I do have parallel LEDs in production and they are sorted to with in 100mV
..please don't answer if its your IP, but does your company sort them to 100mV, or does the LED foundry do that for you.?
-also, do you operate each led at near the knee, or at rated current for that led.?
-Given that led vf varies after being turned on as the led warms up, how long after switch on do you measure the vf?
-At what led current do you measure the vf (near the knee current, or rated current)?
-Whats the junction to ambient thermal resistance of the leds that you parallel?
-How close are the leds mounted to each other in the application's pcb
-how many leds comprise each of the series strings that gets paralleled?
-do you do extensive production testing to assure good current sharing between the paralleled leds?

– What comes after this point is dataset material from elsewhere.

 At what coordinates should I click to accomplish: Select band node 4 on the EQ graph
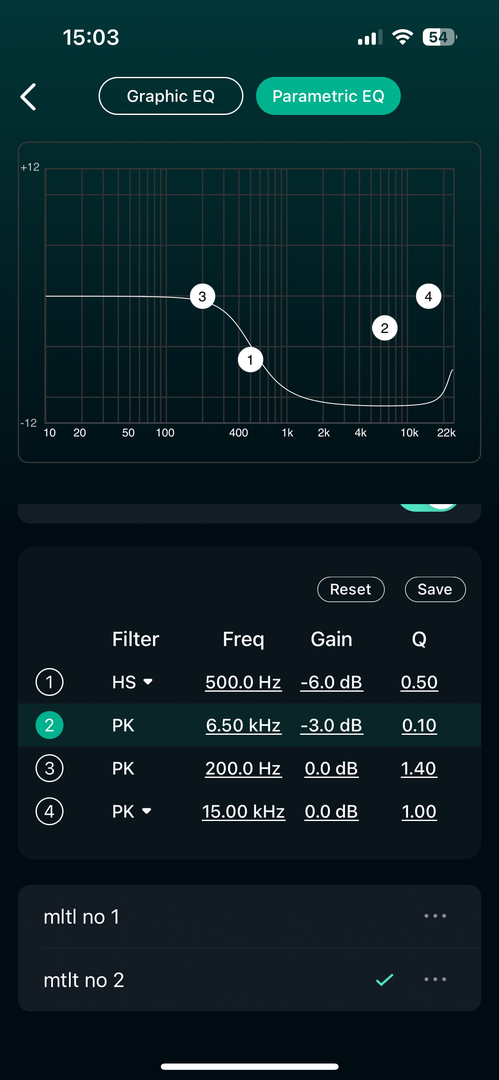click(429, 297)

-do you have any series limiting resistance in your series paralell array (ie in each series led string)?
MisterT: your links actually support NOT using series parallel led arrays without limiting resistors/circuitry...most of your links concern current mirror led current equalisation schemes.

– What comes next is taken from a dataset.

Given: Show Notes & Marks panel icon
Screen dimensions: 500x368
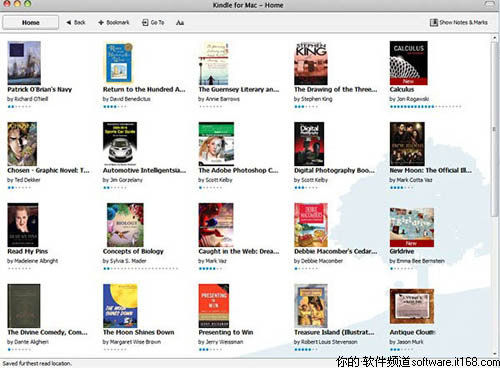Looking at the screenshot, I should 433,23.
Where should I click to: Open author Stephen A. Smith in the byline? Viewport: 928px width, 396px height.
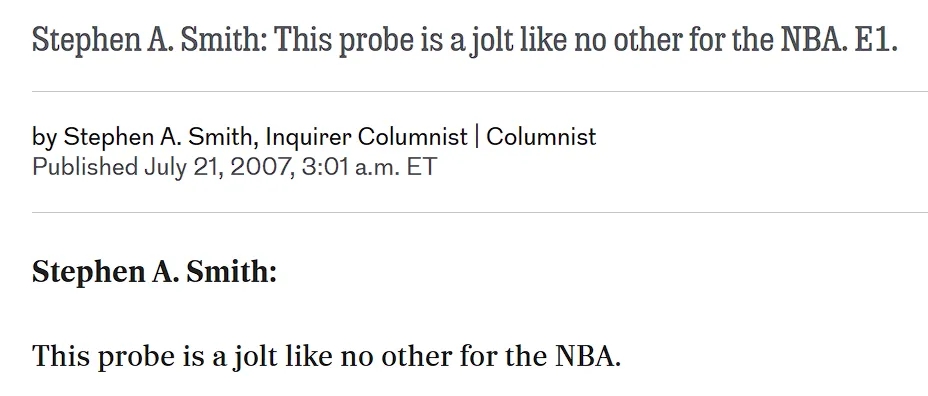pyautogui.click(x=157, y=137)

Nigel Goodwin..I did read the Philips report that you previously linked..i didn't find any clear indication that it said long led strings in parallel were fine to do without limiting resistors.
Even the most hardened parallel led enthusiast would call for voltage matched leds for parallel operation without limiting reistors.
**broken link removed**
...this is from Philips and they don't anywhere recommend series parallel array operation without current limiting circuitry.